Why Advanced Analytics is the Future of Healthcare Organizations

Research and Markets announces that the global market for advanced analytics totalled $207.4 billion in 2015, and should total nearly $219.3 billion by 2020, a five-year compound annual growth rate (CAGR) of 1.1%, through 2020. According to them, the advanced analytics market comprises applications for the following industries: banking and financial services, telecommunications and IT, healthcare, government and defense, transportation and logistics, and consumer goods and retail.

Focusing on the healthcare industry, their larger-than-life problem today is the need to provide value to patients, while remaining cost effective and competitive. They need to move from volume-based services to value based services, by providing more for less and become more patient-centric. But how is this possible in a typical scenario where medical professionals are often overworked due to lack or shortage of staff. Where complex illnesses, longevity and lack of knowledge are contributory factors, upsetting the equilibrium of the industry!

Superimpose this scenario with the Internet era, where patients have more access to information, and their expectations from their healthcare providers is also higher. Where they demand more accountability from doctors, nurses and even their health plans and you know the magnitude of their woes.

If healthcare organizations are able to manage all these problems, they still need to find ways to differentiate themselves from competition to attract and retain people.  Where are the resources, the time and the people to achieve all this in a fast moving scenario?

Moving away from internal issues, healthcare organizations are stressed to differentiate themselves to attract and retain people.

Maybe then analytics can be a solution as it provides better insights into treatments and technologies. It can help to improve efficiencies, reduce risk and provide a means to gather and decipher critical data to provide better services.

_Parts of the exercise_
• A. Reproduce the passage of the healthcare analytics article between "Maybe then analytics" and "provide better services.", inclusive.
• B. Summarize the healthcare analytics article in two sentences.
• C. Extend the healthcare analytics article, starting after its final sentence.

_Dataset excerpts_
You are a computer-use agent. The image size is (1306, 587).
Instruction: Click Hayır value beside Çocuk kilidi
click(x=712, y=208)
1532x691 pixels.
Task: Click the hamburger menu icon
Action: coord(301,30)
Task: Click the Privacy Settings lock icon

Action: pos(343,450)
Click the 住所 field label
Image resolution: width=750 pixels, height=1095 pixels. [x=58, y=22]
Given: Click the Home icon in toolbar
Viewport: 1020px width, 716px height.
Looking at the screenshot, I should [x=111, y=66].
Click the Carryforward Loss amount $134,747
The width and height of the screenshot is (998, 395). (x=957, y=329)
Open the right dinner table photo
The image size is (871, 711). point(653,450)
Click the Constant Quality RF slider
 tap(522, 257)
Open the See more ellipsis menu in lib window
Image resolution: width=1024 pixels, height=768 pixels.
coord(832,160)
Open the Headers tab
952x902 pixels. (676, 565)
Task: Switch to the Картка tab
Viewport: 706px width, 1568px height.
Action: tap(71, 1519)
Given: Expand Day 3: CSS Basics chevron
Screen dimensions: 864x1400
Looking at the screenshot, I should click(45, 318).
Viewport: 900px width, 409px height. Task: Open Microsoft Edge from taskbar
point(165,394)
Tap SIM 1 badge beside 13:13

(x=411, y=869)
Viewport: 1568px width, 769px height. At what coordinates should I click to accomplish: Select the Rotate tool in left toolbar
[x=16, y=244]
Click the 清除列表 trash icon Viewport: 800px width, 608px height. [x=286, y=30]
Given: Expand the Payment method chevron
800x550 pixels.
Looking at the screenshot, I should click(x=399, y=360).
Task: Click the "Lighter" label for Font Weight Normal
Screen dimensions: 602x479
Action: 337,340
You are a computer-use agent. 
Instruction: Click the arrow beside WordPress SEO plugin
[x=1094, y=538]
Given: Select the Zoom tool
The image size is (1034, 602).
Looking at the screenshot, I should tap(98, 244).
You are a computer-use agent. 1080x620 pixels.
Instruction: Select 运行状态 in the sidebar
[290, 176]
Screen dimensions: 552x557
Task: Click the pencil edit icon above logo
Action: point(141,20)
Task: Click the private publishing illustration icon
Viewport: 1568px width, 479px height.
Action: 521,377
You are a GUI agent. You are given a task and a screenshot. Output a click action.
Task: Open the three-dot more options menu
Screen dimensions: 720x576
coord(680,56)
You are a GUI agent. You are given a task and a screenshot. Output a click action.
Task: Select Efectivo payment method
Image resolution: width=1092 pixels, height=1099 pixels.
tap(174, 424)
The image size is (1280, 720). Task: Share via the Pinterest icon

_Your responses_
• A.
Maybe then analytics can be a solution as it provides better insights into treatments and technologies. It can help to improve efficiencies, reduce risk and provide a means to gather and decipher critical data to provide better services.

• B. Healthcare organizations must move from volume-based to value-based, patient-centric services while staying cost effective and competitive, despite staff shortages and the higher expectations of patients who have more access to information in the Internet era. Analytics may be a solution, since it provides better insights into treatments and technologies, can improve efficiencies and reduce risk, and offers a way to gather and decipher critical data to provide better services.

• C.
Seeing the potential of information technology, there has been a proliferation of clinical research systems, electronic health records and devices since the last five years or so. Information explosion and an abundance of data exists today as a result of these devices, but this is resulting in clutter more than intelligence. It is an added dilemma for health organizations to sift through this information to find real value from the same. Already overworked and understaffed, healthcare organizations find data daunting rather than determining.

Luckily the trend is already changing and analytics in healthcare is paving the way for predictive intelligence where healthcare organizations can use data to make intelligent predictions.

Healthcare analytics is not a destination, but a journey that is never completed. If we were to look at an example of analytics in healthcare, we can say, that retrospective analytics is most common, where a hospital looks at its records to see the number of patients who were admitted, causes for admission and so on and so forth. Predictive analysis would require taking this data and looking for common trends to predict the future and finally optimizing the results to save costs and provide greater value to patients will complete the cycle.

Advanced analytics requires the help of a software company which has deep domain knowledge. While most healthcare companies, due to security and fraudulence fears may believe that managing data is an in house task, the fact remains that it requires in-depth technical and domain knowledge to convert data into intelligence.